Data —
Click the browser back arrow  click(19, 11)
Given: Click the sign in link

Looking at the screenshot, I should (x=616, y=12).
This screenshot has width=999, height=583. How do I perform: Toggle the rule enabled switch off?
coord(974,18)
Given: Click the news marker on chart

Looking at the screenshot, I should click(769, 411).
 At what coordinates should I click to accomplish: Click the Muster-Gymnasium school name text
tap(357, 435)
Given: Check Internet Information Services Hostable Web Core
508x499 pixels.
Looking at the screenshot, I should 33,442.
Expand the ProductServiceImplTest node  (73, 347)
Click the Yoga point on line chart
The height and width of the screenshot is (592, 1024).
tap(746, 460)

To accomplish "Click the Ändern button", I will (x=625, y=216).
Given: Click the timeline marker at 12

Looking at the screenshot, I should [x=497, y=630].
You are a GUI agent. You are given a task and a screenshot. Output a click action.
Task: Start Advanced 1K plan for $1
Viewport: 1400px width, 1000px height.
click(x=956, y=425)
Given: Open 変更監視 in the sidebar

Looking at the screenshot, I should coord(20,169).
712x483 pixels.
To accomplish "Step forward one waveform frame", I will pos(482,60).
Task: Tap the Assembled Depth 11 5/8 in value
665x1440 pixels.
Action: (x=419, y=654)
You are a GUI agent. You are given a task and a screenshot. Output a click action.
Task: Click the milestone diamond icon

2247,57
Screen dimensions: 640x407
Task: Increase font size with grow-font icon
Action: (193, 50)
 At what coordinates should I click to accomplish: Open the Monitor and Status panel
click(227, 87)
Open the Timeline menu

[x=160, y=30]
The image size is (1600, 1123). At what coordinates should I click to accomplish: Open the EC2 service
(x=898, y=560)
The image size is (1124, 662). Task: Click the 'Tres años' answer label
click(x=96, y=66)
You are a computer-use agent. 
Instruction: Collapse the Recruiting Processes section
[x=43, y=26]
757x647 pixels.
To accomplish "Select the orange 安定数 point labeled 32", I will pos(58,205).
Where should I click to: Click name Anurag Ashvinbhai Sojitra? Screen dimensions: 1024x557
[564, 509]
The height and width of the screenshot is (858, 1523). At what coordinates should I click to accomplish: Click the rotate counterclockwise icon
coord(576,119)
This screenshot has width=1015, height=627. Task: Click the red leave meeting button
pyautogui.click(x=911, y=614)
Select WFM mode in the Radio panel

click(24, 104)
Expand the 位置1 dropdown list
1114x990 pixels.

Task instructions — All the material above is to be retyped exactly as it appears.

Problem solution —
Click the browser back arrow  click(19, 11)
Given: Click the sign in link

Looking at the screenshot, I should (x=616, y=12).
This screenshot has width=999, height=583. How do I perform: Toggle the rule enabled switch off?
coord(974,18)
Given: Click the news marker on chart

Looking at the screenshot, I should click(769, 411).
 At what coordinates should I click to accomplish: Click the Muster-Gymnasium school name text
tap(357, 435)
Given: Check Internet Information Services Hostable Web Core
508x499 pixels.
Looking at the screenshot, I should 33,442.
Expand the ProductServiceImplTest node  (73, 347)
Click the Yoga point on line chart
The height and width of the screenshot is (592, 1024).
tap(746, 460)

To accomplish "Click the Ändern button", I will (x=625, y=216).
Given: Click the timeline marker at 12

Looking at the screenshot, I should [x=497, y=630].
You are a GUI agent. You are given a task and a screenshot. Output a click action.
Task: Start Advanced 1K plan for $1
Viewport: 1400px width, 1000px height.
click(x=956, y=425)
Given: Open 変更監視 in the sidebar

Looking at the screenshot, I should coord(20,169).
712x483 pixels.
To accomplish "Step forward one waveform frame", I will pos(482,60).
Task: Tap the Assembled Depth 11 5/8 in value
665x1440 pixels.
Action: (x=419, y=654)
You are a GUI agent. You are given a task and a screenshot. Output a click action.
Task: Click the milestone diamond icon

2247,57
Screen dimensions: 640x407
Task: Increase font size with grow-font icon
Action: (193, 50)
 At what coordinates should I click to accomplish: Open the Monitor and Status panel
click(227, 87)
Open the Timeline menu

[x=160, y=30]
The image size is (1600, 1123). At what coordinates should I click to accomplish: Open the EC2 service
(x=898, y=560)
The image size is (1124, 662). Task: Click the 'Tres años' answer label
click(x=96, y=66)
You are a computer-use agent. 
Instruction: Collapse the Recruiting Processes section
[x=43, y=26]
757x647 pixels.
To accomplish "Select the orange 安定数 point labeled 32", I will pos(58,205).
Where should I click to: Click name Anurag Ashvinbhai Sojitra? Screen dimensions: 1024x557
[564, 509]
The height and width of the screenshot is (858, 1523). At what coordinates should I click to accomplish: Click the rotate counterclockwise icon
coord(576,119)
This screenshot has width=1015, height=627. Task: Click the red leave meeting button
pyautogui.click(x=911, y=614)
Select WFM mode in the Radio panel

click(24, 104)
Expand the 位置1 dropdown list
1114x990 pixels.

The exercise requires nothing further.